Re: Kopanie w Stalagach.

: 08 wrz 2009, 07:56
autor: DAMIAN
von der Goltz pisze:Przegladajac rozne fora mozna znalezc posty np. o niesmiertelnikach znalezionych w Stalagu 1B. Co sadzicie o szukaniu w takich miejscach? Nie jest to troszke niesmaczne? W sumie to prawie to samo jakby biegac z wykrywka po Auschwitz albo Stutthofie.
Mylisz się!
Większość tych blaszek nie pochodzi wcale z terenów obozu, często są to przypadkowe trafienia nawet kilkanaście bądź kilkadziesiąt kilometrów od obozu!
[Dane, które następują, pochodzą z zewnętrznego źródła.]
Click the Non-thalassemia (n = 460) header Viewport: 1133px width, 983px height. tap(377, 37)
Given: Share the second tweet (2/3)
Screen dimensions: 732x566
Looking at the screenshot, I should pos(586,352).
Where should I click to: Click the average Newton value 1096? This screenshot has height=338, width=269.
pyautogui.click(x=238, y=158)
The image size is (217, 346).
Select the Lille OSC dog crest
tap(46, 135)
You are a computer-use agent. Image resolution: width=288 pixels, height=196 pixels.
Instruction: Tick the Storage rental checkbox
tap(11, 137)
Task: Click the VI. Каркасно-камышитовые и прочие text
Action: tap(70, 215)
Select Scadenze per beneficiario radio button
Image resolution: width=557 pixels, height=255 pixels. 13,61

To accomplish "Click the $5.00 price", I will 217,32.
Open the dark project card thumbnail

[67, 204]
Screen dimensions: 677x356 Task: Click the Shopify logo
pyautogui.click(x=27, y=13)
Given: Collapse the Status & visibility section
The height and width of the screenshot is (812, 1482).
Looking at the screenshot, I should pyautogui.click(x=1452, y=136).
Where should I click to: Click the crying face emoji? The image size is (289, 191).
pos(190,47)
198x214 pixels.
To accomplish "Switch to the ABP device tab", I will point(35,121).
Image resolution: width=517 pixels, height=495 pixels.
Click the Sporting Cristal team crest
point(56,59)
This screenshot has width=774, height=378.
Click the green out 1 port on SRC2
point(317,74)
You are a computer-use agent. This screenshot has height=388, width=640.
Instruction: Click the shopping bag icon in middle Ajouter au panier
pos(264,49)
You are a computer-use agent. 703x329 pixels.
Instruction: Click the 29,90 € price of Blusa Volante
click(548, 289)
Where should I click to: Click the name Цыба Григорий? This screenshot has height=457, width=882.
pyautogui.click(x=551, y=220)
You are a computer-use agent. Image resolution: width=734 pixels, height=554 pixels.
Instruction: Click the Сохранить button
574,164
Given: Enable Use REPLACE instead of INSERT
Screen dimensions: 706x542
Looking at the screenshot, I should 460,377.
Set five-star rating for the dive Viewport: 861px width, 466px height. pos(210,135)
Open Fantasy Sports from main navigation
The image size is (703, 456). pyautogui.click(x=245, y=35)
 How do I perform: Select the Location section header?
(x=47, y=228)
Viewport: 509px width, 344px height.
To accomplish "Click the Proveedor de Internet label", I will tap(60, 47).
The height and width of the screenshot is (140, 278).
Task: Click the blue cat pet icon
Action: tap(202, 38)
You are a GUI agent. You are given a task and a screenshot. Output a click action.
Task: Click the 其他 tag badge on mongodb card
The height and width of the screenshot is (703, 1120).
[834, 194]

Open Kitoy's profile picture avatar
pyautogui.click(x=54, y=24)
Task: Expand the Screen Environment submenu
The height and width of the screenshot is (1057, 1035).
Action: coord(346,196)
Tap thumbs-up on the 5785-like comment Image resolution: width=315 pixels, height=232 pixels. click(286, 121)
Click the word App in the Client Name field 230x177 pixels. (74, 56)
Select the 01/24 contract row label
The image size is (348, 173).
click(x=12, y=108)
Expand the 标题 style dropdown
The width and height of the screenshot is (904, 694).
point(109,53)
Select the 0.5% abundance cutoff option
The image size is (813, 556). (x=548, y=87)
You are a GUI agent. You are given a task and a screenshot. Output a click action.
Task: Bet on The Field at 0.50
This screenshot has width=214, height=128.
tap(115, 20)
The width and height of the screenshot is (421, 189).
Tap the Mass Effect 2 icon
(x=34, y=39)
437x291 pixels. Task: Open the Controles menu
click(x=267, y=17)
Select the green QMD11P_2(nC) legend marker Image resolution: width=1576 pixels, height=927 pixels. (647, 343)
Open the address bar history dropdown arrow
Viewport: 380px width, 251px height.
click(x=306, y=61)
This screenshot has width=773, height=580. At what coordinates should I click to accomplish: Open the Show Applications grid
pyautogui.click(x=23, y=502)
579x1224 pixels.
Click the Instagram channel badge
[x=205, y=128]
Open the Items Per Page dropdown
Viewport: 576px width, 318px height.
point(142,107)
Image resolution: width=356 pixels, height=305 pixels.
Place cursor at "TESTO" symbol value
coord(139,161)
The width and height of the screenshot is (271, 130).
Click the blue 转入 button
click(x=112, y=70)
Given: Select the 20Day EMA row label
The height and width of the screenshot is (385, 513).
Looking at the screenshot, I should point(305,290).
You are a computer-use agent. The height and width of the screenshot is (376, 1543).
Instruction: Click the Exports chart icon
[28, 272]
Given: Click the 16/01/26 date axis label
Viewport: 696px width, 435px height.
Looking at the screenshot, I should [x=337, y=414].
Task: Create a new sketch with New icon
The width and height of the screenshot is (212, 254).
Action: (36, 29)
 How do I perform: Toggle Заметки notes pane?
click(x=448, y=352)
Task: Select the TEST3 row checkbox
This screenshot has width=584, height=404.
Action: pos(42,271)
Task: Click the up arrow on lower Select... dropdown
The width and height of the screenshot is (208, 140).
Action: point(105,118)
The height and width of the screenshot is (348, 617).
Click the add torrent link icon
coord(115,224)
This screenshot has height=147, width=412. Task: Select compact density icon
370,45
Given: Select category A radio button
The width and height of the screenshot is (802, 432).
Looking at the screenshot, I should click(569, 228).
Poza tym nie porównuj obozów zagłady do Stalagów! :lol:

: 08 wrz 2009, 10:31
autor: Manufaktura Dzika
Damian trochę się mylisz.
Bardzo miło to tam nie było. Ludzie ginęli z głodu i chorób więc nie ma co umniejszać ich roli, tak jak i obozy wymagają potępienia

: 08 wrz 2009, 11:07
autor: DAMIAN
Ja to bardzo dobrze wiem, ale i tak uważam że skala porównania nie jest miarodajna!
Poza tym temat bardzo prowokacyjny! :roll:

: 08 wrz 2009, 13:37
autor: szaszka69
A co powiecie na temat rosnacych tam hektarów marchewki dostarczanych do produkcji soczków -Kubuś- smacznego!.Nie przesadzajmy z tym wszystkim, gdyby nie poszukiwacze wiele rzeczy znikneło by bezpowrotnie ,a szukając tam każdy zdaje sobie sprawe co to za miejsce.Pozdrawiam.

: 08 wrz 2009, 15:15
autor: von der Goltz
Nie ma w tym ani nuty prowokacji. Poprostu ogladajac pare stron zniesmaczyl mnie fakt przechwalania sie "ile to znalazlem niesmiertelnikow w Krolikowie i ze teraz teren przekopany i nic nie wychodzi i lipa". Ja poprostu potepiam typowo utylitarne podejscie do miejsca kopania. Ja kopiac np. w miejscach bitew mam swiadomosc, ze gineli tu ludzie i czasem nawet przystane na chwile pomodlic sie za nich itp. I chodzi mi o to, ze powinno sie uszanowac niektore miejsca, wykopane tam rzeczy jak i same miejsca traktowac z szacunkiem a nie jako znakomita miejscowke na fanty ktore potem sie pcha na allegro.